The expected output is an exact copy of the lines from the one containing "Task: Open the 联盟部落 people icon" through the final line of the entries below, with no images.
==*==
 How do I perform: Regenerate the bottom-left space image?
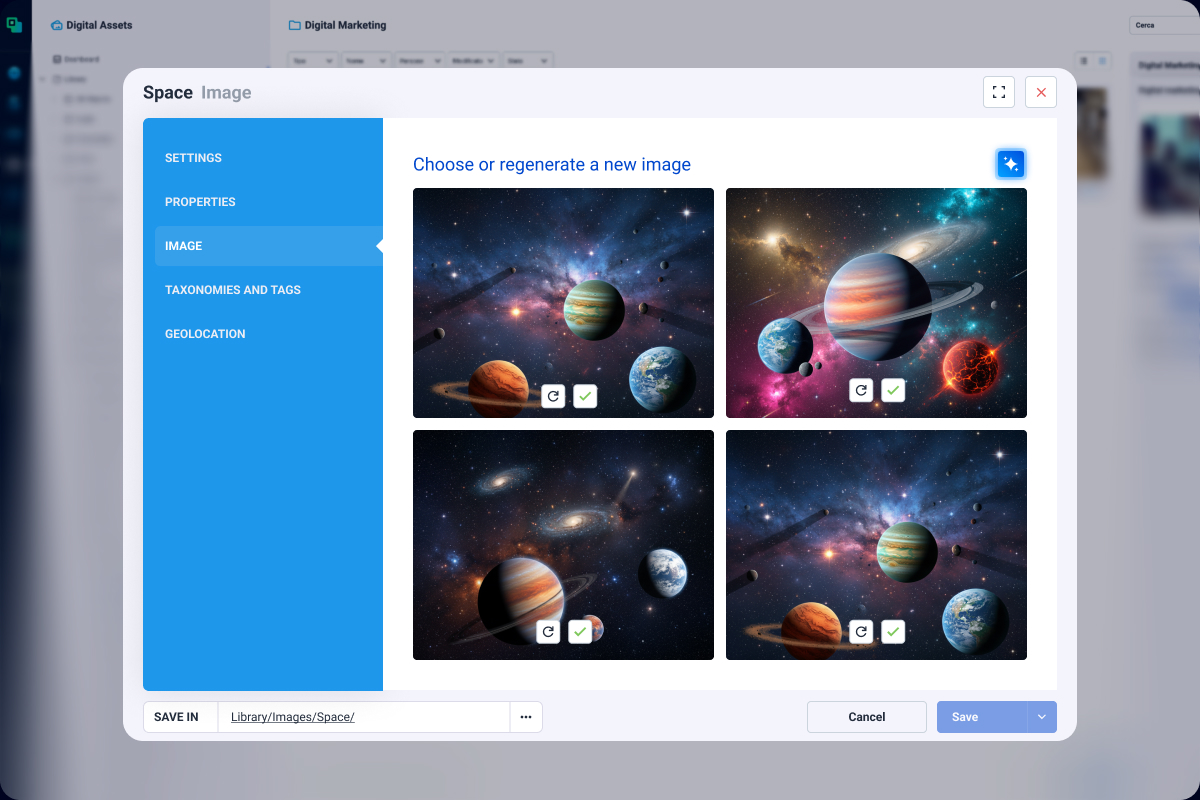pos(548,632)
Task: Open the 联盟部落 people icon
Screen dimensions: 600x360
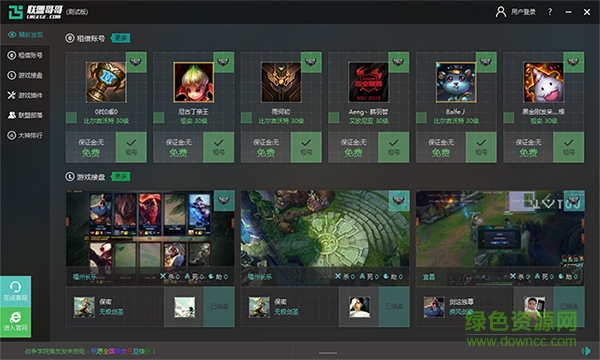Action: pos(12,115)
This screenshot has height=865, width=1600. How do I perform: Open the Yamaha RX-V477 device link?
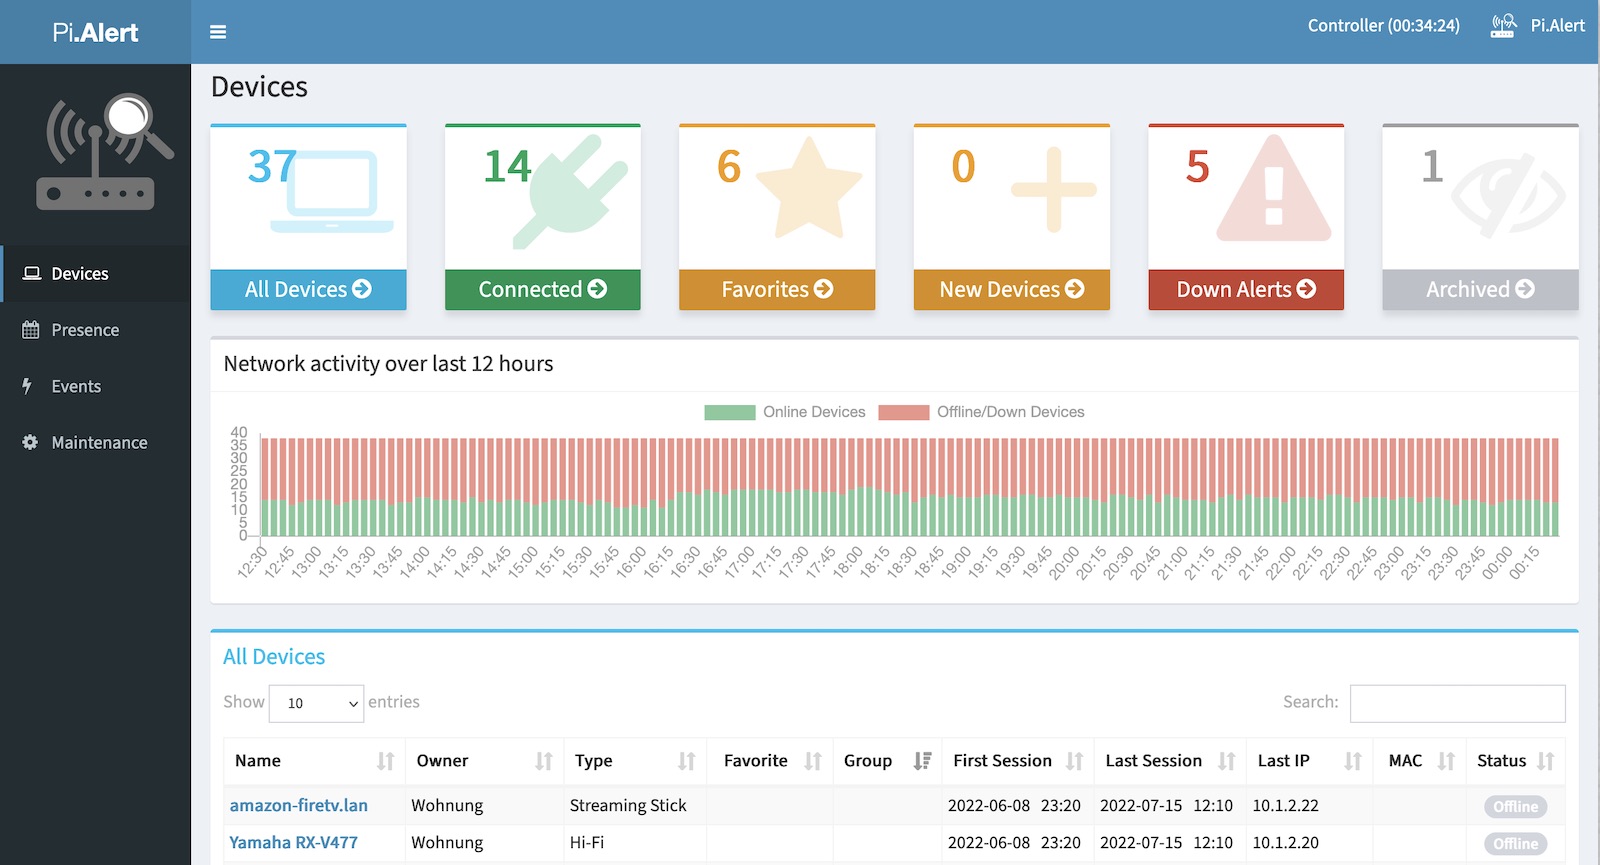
==*==
> Answer to this exercise:
Task: Open the 联盟部落 people icon
Screen dimensions: 600x360
Action: pos(12,115)
This screenshot has height=865, width=1600. How do I perform: Open the Yamaha RX-V477 device link?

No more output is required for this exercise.